Sábado, 8 de octubre de 2005 | Hoy
NOTA DE TAPA
Sexo con ingravidez, conspiraciones de la KGB, alcoholismo de ex héroes del espacio, el increíble y triste caso del astronauta y su patria desarmada son historias que decoran el backstage de esa gigantesca empresa que fue (y es) la carrera espacial. Aunque ninguno de estos relatos (y tal vez leyendas) disminuye la importancia de los logros y los fracasos, revelan, amable y modestamente, una parte de la historia que generalmente no se cuenta.
Por Federico Kukso
El cielo dejó de ser el límite el 12 de abril de 1961 cuando el hijo de un carpintero y una granjera posó su humanidad en la vacuidad espacial. Fue el pionero, el primer embajador, mucho antes del bonachón de Neil Armstrong: la hazaña del cosmonauta soviético Yuri Alekseyevich Gagarin a bordo de la nave Vostok –“Este” en ruso y en la que dio una vuelta completa a la Tierra durante una hora y cuarenta minutos– marcó un antes y un después en la existencia de una especie joven, de apenas un par de millones de años de existencia: por eones, el espacio fue un territorio virgen y no contaminado por el material genético humano. Lo único que hizo Gagarin –cuyo nombre en clave era “cedro”, y sus primeras palabras en el espacio fueron “okazyvaietsya, ona golubaya” (“está confirmado, es azul”)– fue abrir la puerta.

» Listado de datos
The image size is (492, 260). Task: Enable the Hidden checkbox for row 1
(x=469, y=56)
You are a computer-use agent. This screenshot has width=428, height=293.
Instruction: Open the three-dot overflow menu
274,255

...

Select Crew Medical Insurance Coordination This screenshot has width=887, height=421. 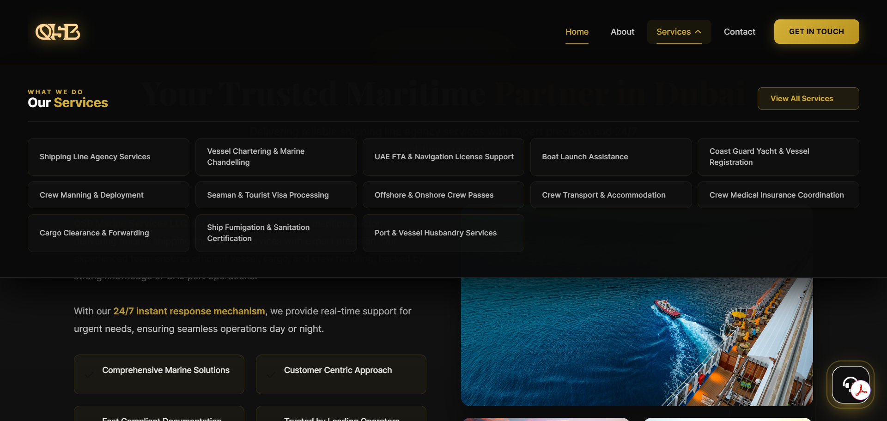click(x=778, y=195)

» Objetivo
Según el artículo sobre la carrera espacial, ¿cuál era el nombre en clave de Yuri Gagarin?

» Solución propuesta
El nombre en clave de Yuri Gagarin era “cedro”.